PUBLISHED ON APR 16, 16047

Os objetivos da mastigação são: a trituração dos alimento, a estimulação do centro da saciedade, ajudando a diminuir a quantidade de ingesta, possibilitando um melhor controle do peso. Quando mastiga bem os alimentos, a movimentação dos músculos da face, envolvidos nesse processo, gera uma resposta mais rápida ao estímulo da saciedade, ou seja, a pessoa sente-se satisfeita com uma menor quantidade de alimentos.

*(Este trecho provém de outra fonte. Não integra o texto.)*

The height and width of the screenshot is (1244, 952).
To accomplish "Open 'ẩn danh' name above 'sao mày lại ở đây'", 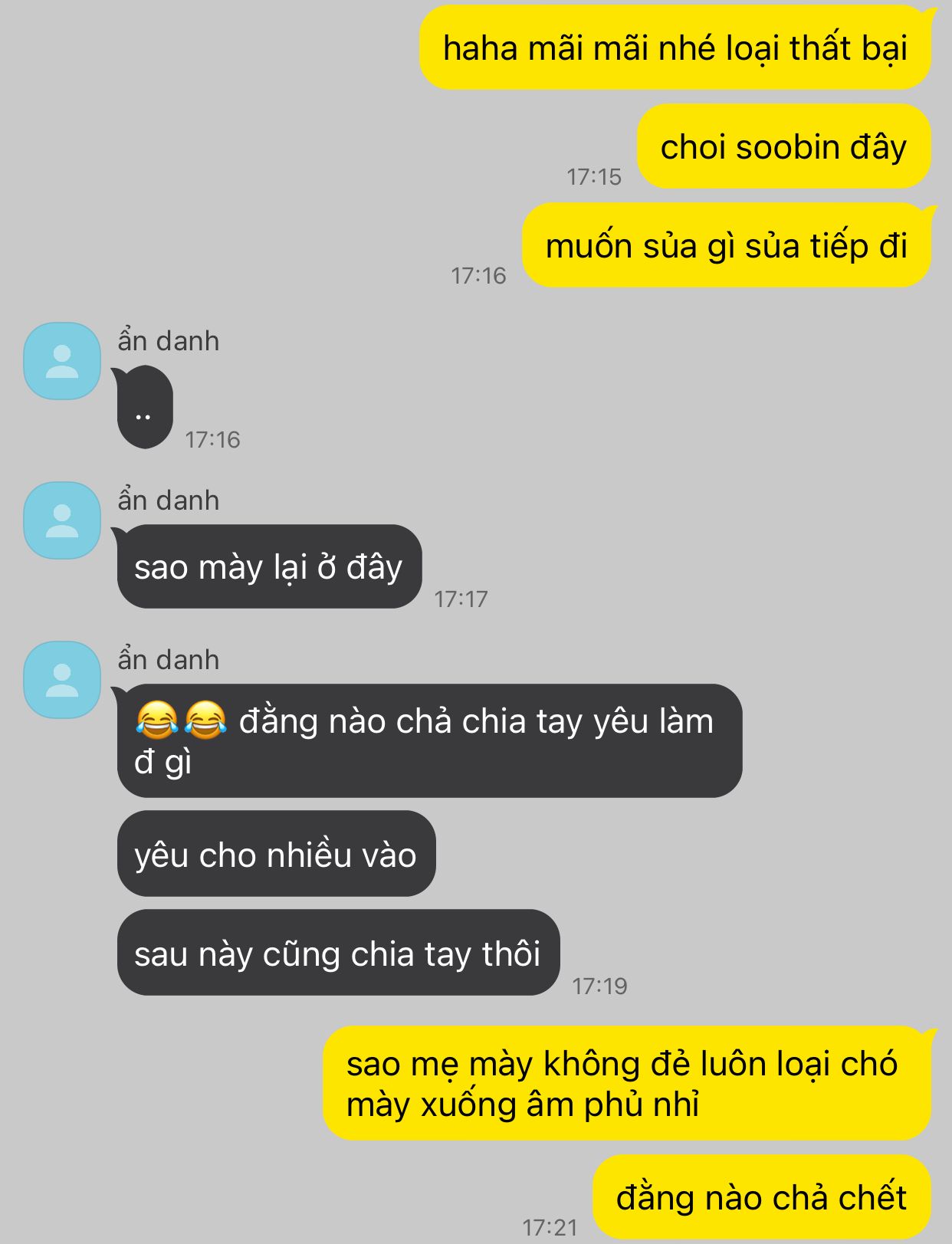I will [169, 501].
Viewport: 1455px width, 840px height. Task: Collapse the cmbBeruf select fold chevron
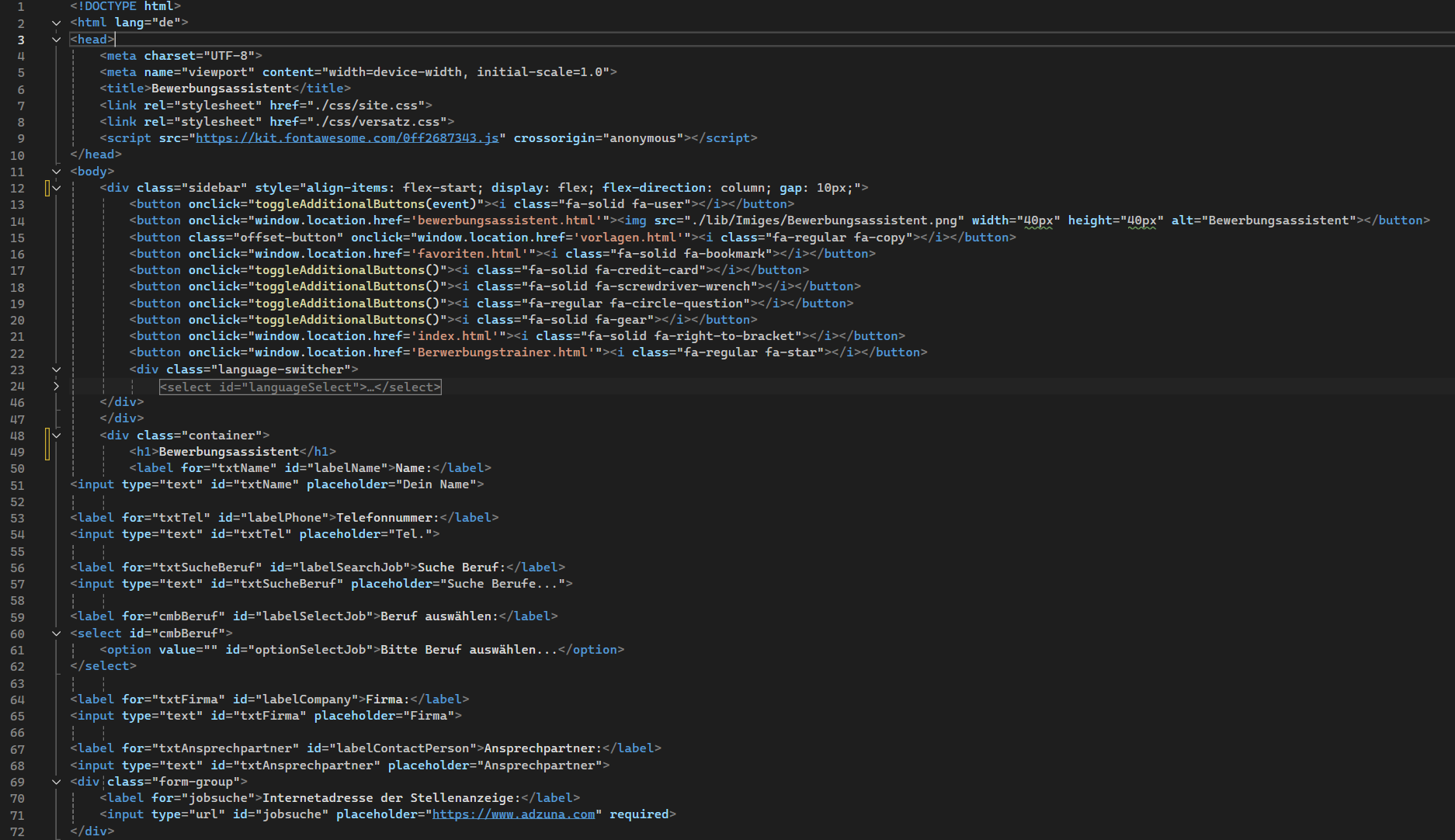pos(56,633)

Por isso é necessário intensificar os cuidados com os dentes depois que o obeso se submeter à cirurgia bariátrica, pois se deve evitar tudo que possa comprometer a mastigação – feridas, tártaro, cáries ou gengivite. Em função da ansiedade, o obeso não se dá o tempo necessário para comer. Todo gordo tem preguiça de mastigar, porque tem pressa… ou porque não aprendeu e por isso não tem o registro de que quanto mais mastigar a comida mais gostosa ela fica, o que o faz engolir sem mastigar. Estão percebendo o círculo vicioso em torno do qual se enrola a vida dos gordinhos?

Outra questão importante para os obesos diz respeito ao hábito de “comer até passar mal”. Por não saber se relacionar de uma forma diferente com a comida, o obeso gastroplastizado pode tentar manter esse padrão depois da cirurgia. Se esse comportamento compulsivo é mantido, o paciente tende a mastigar mal uma quantidade de comida “que não pode pertencer mais ao seu universo…”, levando-o a enfrentar mais dificuldades digestivas.

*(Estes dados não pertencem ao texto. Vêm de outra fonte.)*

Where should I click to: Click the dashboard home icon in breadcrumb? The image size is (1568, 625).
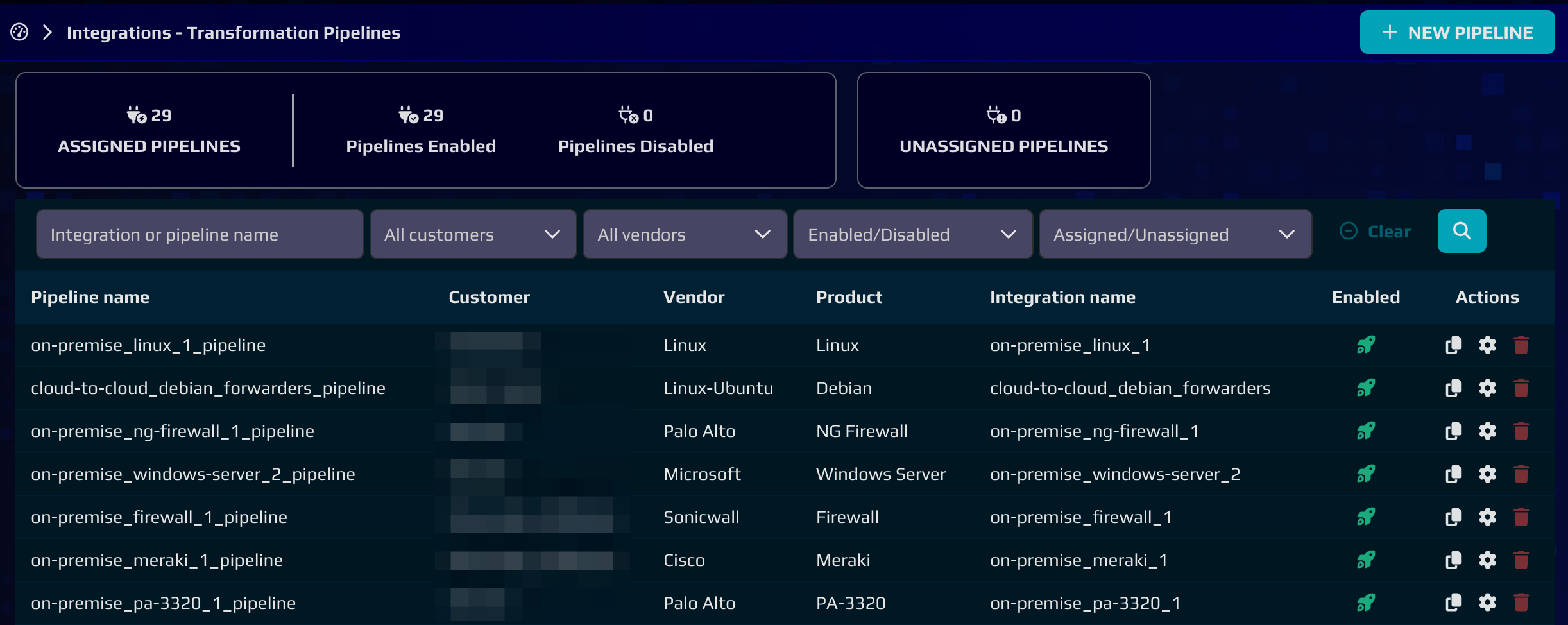[19, 32]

A importância da mastigação é muito grande e deveria ser enfatizada desde sempre. A origem de muitos problemas digestivos situa-se na falta ou na inadequada mastigação. No pós-operatório é fundamental que a comida seja bem triturada para evitar os pedaços grandes que exigem mais esforço do estômago.

Quando se trata de um obeso mórbido que se operou e que está com a alimentação restrita a líquido, constatamos uma tendência à regressão, com grande ênfase na fase oral. Da mesma forma que o bebê, nesta fase inicial, não mastiga porque não tem dente…, o obeso não mastiga porque não pode, favorecendo o surgimento de conflitos e angústias tão primitivos quanto àqueles experimentados na primeira infância. É um dos poucos momentos na vida em que uma pessoa fica restrita a alimentação líquida…. Para o obeso costuma ser também uma fase de “lua-de-mel” com a cirurgia porque não podendo mastigar, também não se defronta com as futuras limitações alimentícias.

Quando, no pós-operatório, a alimentação passa do pastoso para o sólido, que acontece, variando de acordo com a orientação de cada equipe cirúrgica, de 15 até 30 dias, o paciente passa a se defrontar com seus dentes, é então que começam a surgir as primeiras dificuldades.

Como conseqüência da boa mastigação há uma diminuição da velocidade na alimentação. Pessoas com propensão a comer compulsivamente doces, chocolates ou biscoitos podem conseguir um melhor controle se começarem mastigando mais vezes, mais devagar esses mesmos alimentos. E a comida ainda fica mais gostosa!!!